Sayfalar

1 Eylül 2011 Perşembe

Sokak Köpekleri


Her geçen gün yürüdüğüm aynı sokakları takip ederek eve dönüyordum. Eve az bir mesafe kaldığı sırada daha öncede birçok kez gördüğüm o sokak köpeğini gene aynı yerde gördüm. Kendine güveni tam azametli bir şekilde etrafı inceleyerek kendi bölgesi sandığı alanı koruyordu. Kendi bölgesi sanıyordu ama köpek kimsenin umurunda değildi, havlayarak saldırgan bir tavır sergilediği ne yoldan geçen arabalar ne de insanlar köpeğin varlığını bile umursamıyorlardı. Umursamadıkları ise bir yana köpek ne zaman onları gereğinden fazla rahatsız edecek olursa uygulayabilecekleri onu uyutma hakkını da saklı tutuyorlardı. Köpek ise bunların hiç birini bilmiyor gerekirse ölümüne kavga edeceği hatta belki de öleceği o alanda gururla dikiliyordu.
Köpek hayvandı, yaptığı için suçlanamazdı. Peki ya insanlar. Biz hiç o köpeğin duruma düşmez miyiz? Birçok kereler hırslarımız peşine düşüp de olaylara sadece öznel açıdan bakıp, ancak genel olanı kaçırdığımız olmaz mı? Kimi zaman yeteri kadar bilmemek, düşünmemek, kimi zamansa hayattan kopukluk bizi o sokak köpeklerinden farksız konuma koyar ve tıpkı onlar gibi halimizi bilemez ve her şeyi kaybederken kazandığımızı sanırız.
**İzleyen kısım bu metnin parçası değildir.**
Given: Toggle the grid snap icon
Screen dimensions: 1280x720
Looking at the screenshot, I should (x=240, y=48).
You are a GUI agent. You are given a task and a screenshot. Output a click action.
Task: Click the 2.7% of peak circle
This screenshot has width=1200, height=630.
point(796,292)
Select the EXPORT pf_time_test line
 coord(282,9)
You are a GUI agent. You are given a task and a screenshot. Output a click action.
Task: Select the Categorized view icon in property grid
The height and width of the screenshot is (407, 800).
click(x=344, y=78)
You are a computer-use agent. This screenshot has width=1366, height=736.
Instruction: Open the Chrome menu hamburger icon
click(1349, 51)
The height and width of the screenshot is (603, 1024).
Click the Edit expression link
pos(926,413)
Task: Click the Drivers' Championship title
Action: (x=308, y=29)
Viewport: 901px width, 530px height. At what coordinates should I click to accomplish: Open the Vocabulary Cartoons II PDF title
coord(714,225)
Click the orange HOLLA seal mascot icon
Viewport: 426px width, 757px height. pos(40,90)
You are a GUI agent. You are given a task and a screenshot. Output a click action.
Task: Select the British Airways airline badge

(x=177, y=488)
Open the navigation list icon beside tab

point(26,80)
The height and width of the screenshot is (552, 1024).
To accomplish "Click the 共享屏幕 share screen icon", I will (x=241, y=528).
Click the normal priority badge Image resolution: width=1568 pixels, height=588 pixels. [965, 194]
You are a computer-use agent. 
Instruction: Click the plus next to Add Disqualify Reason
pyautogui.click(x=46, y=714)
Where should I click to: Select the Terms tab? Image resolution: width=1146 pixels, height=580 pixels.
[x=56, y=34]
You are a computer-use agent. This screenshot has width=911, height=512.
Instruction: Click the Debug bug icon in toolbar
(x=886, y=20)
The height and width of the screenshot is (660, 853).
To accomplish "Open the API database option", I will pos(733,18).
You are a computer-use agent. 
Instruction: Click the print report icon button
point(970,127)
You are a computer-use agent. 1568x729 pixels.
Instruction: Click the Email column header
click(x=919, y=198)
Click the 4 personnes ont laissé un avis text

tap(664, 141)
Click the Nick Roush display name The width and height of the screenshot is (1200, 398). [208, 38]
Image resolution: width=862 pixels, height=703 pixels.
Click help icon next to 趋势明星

Buna inanmıyorsanız çevrenize bakınız, bu günlerde böyleleri çok daha fazla ortalarda.
Siz bakmıyorsanız tarihten, günümüzden örnekler verelim. Eski çağlarda uzunca bir süre felsefi tekel konumunda bulunan ve gelişime ayak uyduramayarak silinen skolastik felsefe, gerçekliklerden koparak, meditasyon tarzı derin düşüncelerle “anlamak için inanıyorum” gibi tersine çevrilmiş düşüncelerle sokak köpeği durumuna düşmemiştir de ne yapmıştır. Peki günümüzde kitap okumayı hor gören, sanatı, felsefeyi aylak eğlencesi sanan, tek kılavuzu günlük hayatın o basit ilişkileri olan insan, başkalarının üstüne basıp yükselmeyi kendine hak gören ama sırf bu yüzden üzerine basılan atomize olmuş günümüz toplumunun köylü kurnazı bireyi, sizce onun geneli görme fırsatı var mıdır? O da en az bir önceki kadar sokak köpeğidir.
Bizi sokak köpeği olmaktan kurtaracak çözüm nedir? Sokak köpeği, Don Kişot vari cesaretiyle kahramanlığın sınırındayken, konumu ve davranışlarının sonuçları hakkında bilgisizliği onu hiçliğe hatta daha kötüsüne düşürmektedir. Öyleyse yapılması gereken eylemi ve etki gücünü her zaman devam ettirmek ve korumak, ama bu pratiği gençliğin ateşine ya da duygulara bırakmamak, usun ve yöntemin eline teslim etmektir. Bu yöntem ise bizler için diyalektik materyalizmdir.
Marks’tan etkilenen, hatta kendisini Marksist olarak tanımlayan toplumsal-siyasal hareketlerin de teori-pratik diyalektiğini tartışıp pratiğe yöneldiğinde genellikle pratiği teorinin yerine geçirip salt(dar) pratik davranış sergilediğini gözleriz ve sıkça teoriyi yadsır bir politik duruş sergilendiğine tanık oluruz. Bu duruş, bilinçli ya da bilinçsiz, Rosa Luxemburg’un sürekli eleştirdiği, Bernstein’cı “hareket her şey, amaç hiç bir şey” salt pratikçi veya salt özneci “kör” eylemci ilkeye götürür. Oysa marksizme ruh kazandıran, marksizmi kavgacı kılan, ona dayanan siyasi hareketleri köklü bir değişim için bilinçli bir hedefe yönlendiren yine felsefedir. Sonuç olarak kitlesel olmayan, teoriyle bağları olmayan, sırf tepki vermek adına yapılan ve genel duruma veren mücadeleler sokak köpeklerinin kaderini paylaşmaya mahkumdur.
Not: Bu yazı oldukça değerli olan üniversite öğrenci eylemleri dışında, üniversitelerdeki sol içi gruplar arasında yaşanan nadir kimi çatışmalar için yazılmıştır.